## EXTRACT TO READ
--------------------

# About Cheese Caves?



## Horse Fork Farm (Jan 3, 2006)

Please tell me what conditions I am supposed to age/ store my new cheeses in? I am trying to determine if my basement will be appropriate or if I need to make a special place? I'm still in the planning stage since goat is not fresh yet. I guess I am asking about temps and humidity and air flow etc.... I'm really such a novice I don't even know what to ask!!  Thanks for your help! I will be making only the simplest of cheeses to start with. As long as its some kind of cheese my family will like it! Kat :help:


----------



## BlueHeronFarm (Feb 9, 2007)

Fresh cheeses are the easiest and require no aging. Hard cheeses vary, but most age in the 50-55 degree range, I think. Your individual recipes will usually tell you.

Most people use a refrigerator with an external thermostat control to make a "cheese cave" - A wine refrigerator is also a good option, as they have thermostats that go higher than a regular fridge and so don't need an override.

I just got one from Craigslist, but don't have my press yet and so have not started with hard cheeses yet.


----------



## jerzeygurl (Jan 21, 2005)

reg fridge holds 50-55 easily, of course it has to be aged cheese only, 

milk and fresh cheese needs to be stored at as close to 32 as you can.

humidity levels vary, just try to find an average. If you are waxing, that helps keep the humidity in. The cooler the temp the longer the ageing but the better the flavor, as long as its not too cool.

I have a fridge just for cheese, one for storing milk and eggs and one for the kitchen...  

I did just get a 4 month old walk in unit( minus the walls) We will work on constructing that eventually....last winter i just used the far corner of my unfinished basement held at 55 for most of the winter. I used coolers with containers of ice, to keep the blue cheese and brie about 50 ish.


----------



## Julia (Jan 29, 2003)

--------------------

## WORK INSTRUCTIONS
1 > Name every forum user whose name heads a post in the cheese caves thread, in the order they appear.
2 > Pick up the cheese caves thread from its last line by writing the next post.

## SUPPLIED INFORMATION

--------------------

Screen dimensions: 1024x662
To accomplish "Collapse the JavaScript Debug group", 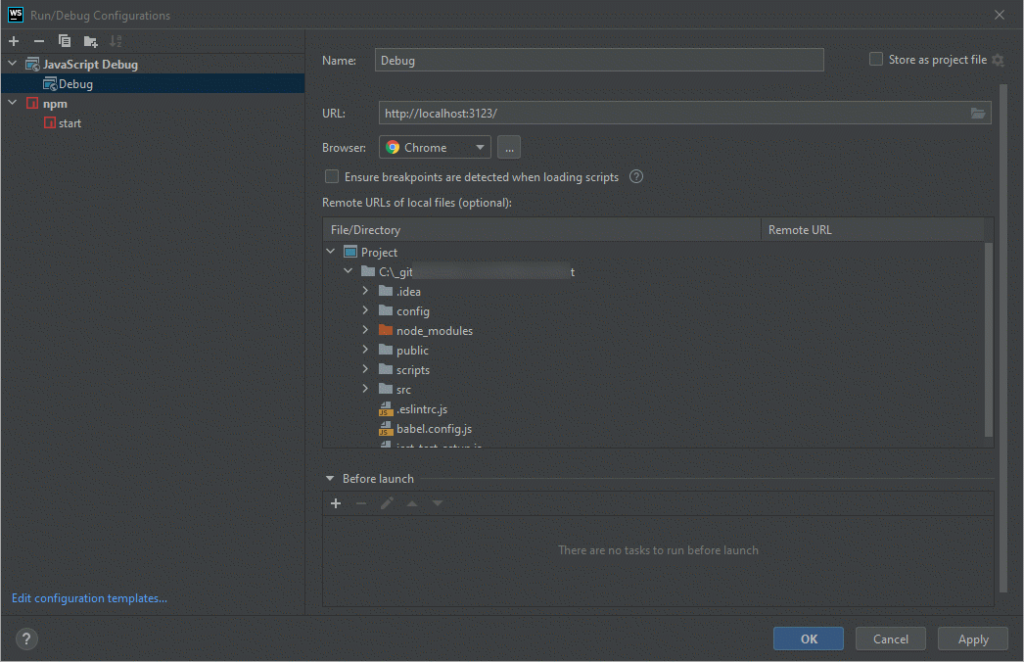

--------------------

## RESPONSES TO THE EXERCISE
1 > Horse Fork Farm, BlueHeronFarm, jerzeygurl, Julia

2 >
I've aged cheese in my basement during the spring, when the furnace is off. It's a half dug stone cellar obviously build to store food under our old farm house. Very damp and cool up until mid summer, so long term aging is not possible, but I must say it was very easy while it lasted. Didn't have to fool around with tweaking the humidity and temp at all---auto pilot!

I did keep the cheese in a plastic sweater box to keep beasts and bugs out, and made a point to flip it daily, if only to keep the airflow up, which is vital for aging cheese. Some day I'll make myself a sort of pie safe thing covered with fine screen instead of wood, and then I'll go to town.

My most successful cheeses were aged in my cellar, including my all time best---a mold rind Brillat-Savarin that was exquisite. It's so exciting to do it traditionally, and have it work out!


----------



## Horse Fork Farm (Jan 3, 2006)

Okie-dokie! Thanks so much, it sounds like the fridge will work for the basic stuff and my cellar will probably do for anything else! I can't wait to get started, Kathy


----------



## kesoaps (Dec 18, 2004)

We visited someone who was using one of those small wine fridges for her cheese. She'd tried all sorts of other things (basement, etc) and finally settled on the fridge. Said the wine one worked best for her (and didn't add to the clutter of her already full household refrigerator.)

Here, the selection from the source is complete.